WHAT TO WORK ON: Reproduce all the entries, matching the original word for word.

Stored data entries:
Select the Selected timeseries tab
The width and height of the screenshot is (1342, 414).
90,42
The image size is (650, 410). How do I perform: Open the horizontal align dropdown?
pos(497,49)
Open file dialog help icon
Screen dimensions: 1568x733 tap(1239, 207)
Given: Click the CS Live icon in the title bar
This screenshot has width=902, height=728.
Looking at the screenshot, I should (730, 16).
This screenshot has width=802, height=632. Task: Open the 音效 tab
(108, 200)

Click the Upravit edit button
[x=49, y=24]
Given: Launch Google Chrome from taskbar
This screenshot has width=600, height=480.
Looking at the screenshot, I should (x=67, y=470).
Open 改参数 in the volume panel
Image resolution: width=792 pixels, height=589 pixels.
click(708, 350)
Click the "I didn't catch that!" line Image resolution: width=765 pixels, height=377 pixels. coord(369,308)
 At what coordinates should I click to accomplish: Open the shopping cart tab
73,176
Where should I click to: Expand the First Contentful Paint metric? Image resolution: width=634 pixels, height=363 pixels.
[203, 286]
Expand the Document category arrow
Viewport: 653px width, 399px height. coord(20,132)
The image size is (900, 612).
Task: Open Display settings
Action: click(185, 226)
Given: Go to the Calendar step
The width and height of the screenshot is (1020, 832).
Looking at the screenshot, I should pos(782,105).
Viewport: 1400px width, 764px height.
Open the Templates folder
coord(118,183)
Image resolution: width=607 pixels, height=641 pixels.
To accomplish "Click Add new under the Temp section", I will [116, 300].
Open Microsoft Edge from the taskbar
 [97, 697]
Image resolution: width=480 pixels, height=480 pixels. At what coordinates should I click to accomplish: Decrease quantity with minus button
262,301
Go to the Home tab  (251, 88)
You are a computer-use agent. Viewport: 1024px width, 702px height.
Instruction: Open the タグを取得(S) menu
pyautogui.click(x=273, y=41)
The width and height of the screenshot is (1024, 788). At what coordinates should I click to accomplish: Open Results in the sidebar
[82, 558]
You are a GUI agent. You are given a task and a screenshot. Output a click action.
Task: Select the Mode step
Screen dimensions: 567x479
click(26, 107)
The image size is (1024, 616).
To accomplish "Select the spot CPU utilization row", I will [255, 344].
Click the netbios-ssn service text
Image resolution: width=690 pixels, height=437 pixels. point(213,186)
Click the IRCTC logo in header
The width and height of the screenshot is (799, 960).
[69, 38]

RESULT OF THE EXERCISE:
Select the Selected timeseries tab
The width and height of the screenshot is (1342, 414).
90,42
The image size is (650, 410). How do I perform: Open the horizontal align dropdown?
pos(497,49)
Open file dialog help icon
Screen dimensions: 1568x733 tap(1239, 207)
Given: Click the CS Live icon in the title bar
This screenshot has width=902, height=728.
Looking at the screenshot, I should (730, 16).
This screenshot has width=802, height=632. Task: Open the 音效 tab
(108, 200)

Click the Upravit edit button
[x=49, y=24]
Given: Launch Google Chrome from taskbar
This screenshot has width=600, height=480.
Looking at the screenshot, I should (x=67, y=470).
Open 改参数 in the volume panel
Image resolution: width=792 pixels, height=589 pixels.
click(708, 350)
Click the "I didn't catch that!" line Image resolution: width=765 pixels, height=377 pixels. coord(369,308)
 At what coordinates should I click to accomplish: Open the shopping cart tab
73,176
Where should I click to: Expand the First Contentful Paint metric? Image resolution: width=634 pixels, height=363 pixels.
[203, 286]
Expand the Document category arrow
Viewport: 653px width, 399px height. coord(20,132)
The image size is (900, 612).
Task: Open Display settings
Action: click(185, 226)
Given: Go to the Calendar step
The width and height of the screenshot is (1020, 832).
Looking at the screenshot, I should pos(782,105).
Viewport: 1400px width, 764px height.
Open the Templates folder
coord(118,183)
Image resolution: width=607 pixels, height=641 pixels.
To accomplish "Click Add new under the Temp section", I will [116, 300].
Open Microsoft Edge from the taskbar
 [97, 697]
Image resolution: width=480 pixels, height=480 pixels. At what coordinates should I click to accomplish: Decrease quantity with minus button
262,301
Go to the Home tab  (251, 88)
You are a computer-use agent. Viewport: 1024px width, 702px height.
Instruction: Open the タグを取得(S) menu
pyautogui.click(x=273, y=41)
The width and height of the screenshot is (1024, 788). At what coordinates should I click to accomplish: Open Results in the sidebar
[82, 558]
You are a GUI agent. You are given a task and a screenshot. Output a click action.
Task: Select the Mode step
Screen dimensions: 567x479
click(26, 107)
The image size is (1024, 616).
To accomplish "Select the spot CPU utilization row", I will [255, 344].
Click the netbios-ssn service text
Image resolution: width=690 pixels, height=437 pixels. point(213,186)
Click the IRCTC logo in header
The width and height of the screenshot is (799, 960).
[69, 38]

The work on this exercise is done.